■ **任务要求**
1 - 关于最大子数组和的文本提到一种更简单的方法。按这种方法,每遇到一个数时有哪两种可能?
2 - 请从关于最大子数组和的文本末尾处接着往下写。

■ **提取文本**
Find the contiguous subarray within an array (containing at least one number) which has the largest sum.
For example, given the array [-2,1,-3,4,-1,2,1,-5,4]
,
the contiguous subarray [4,-1,2,1]
has the largest sum = 6
.
贪婪算法找每个当前位置对应的最大的subarray,
class Solution { public: int maxSubArray(vector<int>& nums) { int n=nums.size(); vector<int> eachnum; int sum=0; for(int i=0;i<n;i++) { if(sum<0) { sum=0; } sum+=nums[i]; eachnum.push_back(sum); cout<<sum<<endl; // eachnum[i]=sum; } vector<int>:: iterator biggest=max_element(eachnum.begin(),eachnum.end()); return *biggest; } };
更简单的方法,记录当前最大的结果,因为每遇到一个数,可能有两种可能,一是加这个数,二是从这个数开始。 那我们就要找当前的最优情况与历史最优情况比较。

■ **原始数据**

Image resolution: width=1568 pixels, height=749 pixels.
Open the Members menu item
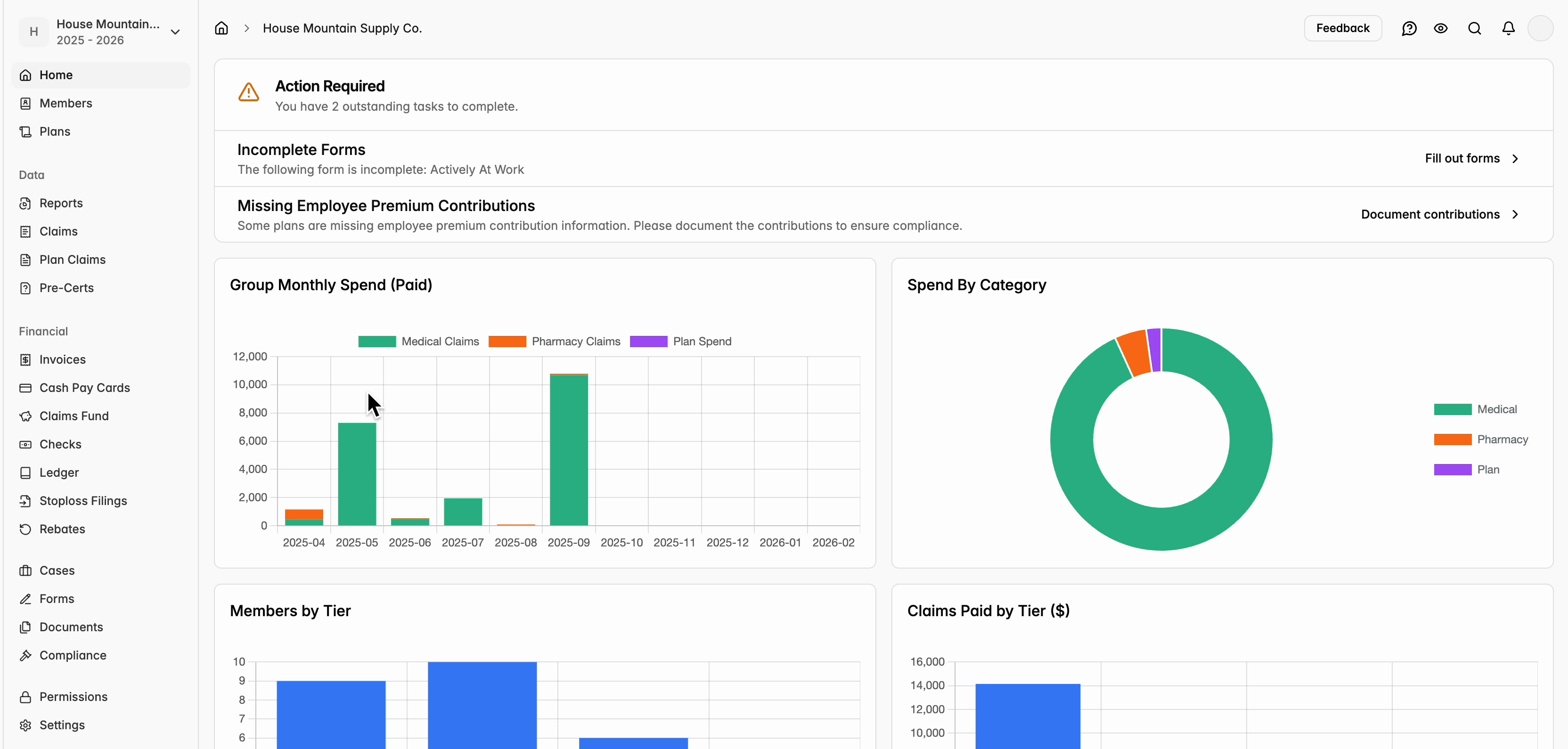[66, 104]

■ **逐题答案**
1 - 一是加上这个数,二是从这个数开始。

2 -
和可能的结果:
class Solution { public: int maxSubArray(vector<int>& nums) { int adj_sum = 0; int cont_sum = nums[0]; for (vector<int>::iterator it = nums.begin(); it<nums.end(); it++) { adj_sum+=*it; adj_sum = max(adj_sum, *it);//记录加当前数与从当前数开始的最大值 cont_sum = max(cont_sum, adj_sum);// 比较当前的最大值与历史最大值,记录最大值 } return cont_sum; } };
这是一个最优化问题,最优化问题一般都可以用DP(动态规划)解决。 对于动态规划,要考虑子问题是什么(形式的子问题或状态的子问题)子问题就可以用recursive solution。
- 对于 maxSubArray( int a[], int i,int j), is searching for the maxSubArray for a[i:j]
- the goal is to figure out what maxSubArray(A,0,A.length()-1) is.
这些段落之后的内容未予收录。